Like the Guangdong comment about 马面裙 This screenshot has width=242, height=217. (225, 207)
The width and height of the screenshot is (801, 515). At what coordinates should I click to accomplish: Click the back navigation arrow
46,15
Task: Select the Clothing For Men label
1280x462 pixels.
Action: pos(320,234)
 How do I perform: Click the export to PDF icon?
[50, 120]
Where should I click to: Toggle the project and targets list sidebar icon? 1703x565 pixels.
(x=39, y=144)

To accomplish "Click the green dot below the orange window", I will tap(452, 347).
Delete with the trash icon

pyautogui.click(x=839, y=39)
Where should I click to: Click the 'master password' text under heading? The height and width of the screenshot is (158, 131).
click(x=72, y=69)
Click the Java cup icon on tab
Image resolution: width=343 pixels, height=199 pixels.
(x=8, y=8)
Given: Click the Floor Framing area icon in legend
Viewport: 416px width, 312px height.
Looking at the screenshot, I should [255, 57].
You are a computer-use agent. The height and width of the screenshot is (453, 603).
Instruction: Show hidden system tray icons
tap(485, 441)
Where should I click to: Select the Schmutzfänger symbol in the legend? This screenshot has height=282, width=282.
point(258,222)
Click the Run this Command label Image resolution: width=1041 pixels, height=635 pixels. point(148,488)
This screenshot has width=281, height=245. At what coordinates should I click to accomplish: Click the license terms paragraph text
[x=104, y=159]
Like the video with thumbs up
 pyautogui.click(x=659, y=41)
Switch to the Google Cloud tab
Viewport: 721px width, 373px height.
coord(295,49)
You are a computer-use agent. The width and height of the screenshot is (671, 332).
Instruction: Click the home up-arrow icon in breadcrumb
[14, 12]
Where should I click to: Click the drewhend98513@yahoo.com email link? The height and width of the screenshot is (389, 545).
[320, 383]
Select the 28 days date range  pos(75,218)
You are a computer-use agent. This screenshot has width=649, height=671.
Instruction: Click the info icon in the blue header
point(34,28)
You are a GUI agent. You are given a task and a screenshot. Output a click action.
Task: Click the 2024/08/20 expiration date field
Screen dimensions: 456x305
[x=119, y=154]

★ ★ ★ ★ ★ ★ ★

WHAT IS REQUIRED: The answer should consist only of the lines from the one with "Click the Run" to the final line of the records above, retyped word for word.

ANSWER AREA:
Click the Run this Command label Image resolution: width=1041 pixels, height=635 pixels. point(148,488)
This screenshot has width=281, height=245. At what coordinates should I click to accomplish: Click the license terms paragraph text
[x=104, y=159]
Like the video with thumbs up
 pyautogui.click(x=659, y=41)
Switch to the Google Cloud tab
Viewport: 721px width, 373px height.
coord(295,49)
You are a computer-use agent. The width and height of the screenshot is (671, 332).
Instruction: Click the home up-arrow icon in breadcrumb
[14, 12]
Where should I click to: Click the drewhend98513@yahoo.com email link? The height and width of the screenshot is (389, 545).
[320, 383]
Select the 28 days date range  pos(75,218)
You are a computer-use agent. This screenshot has width=649, height=671.
Instruction: Click the info icon in the blue header
point(34,28)
You are a GUI agent. You are given a task and a screenshot. Output a click action.
Task: Click the 2024/08/20 expiration date field
Screen dimensions: 456x305
[x=119, y=154]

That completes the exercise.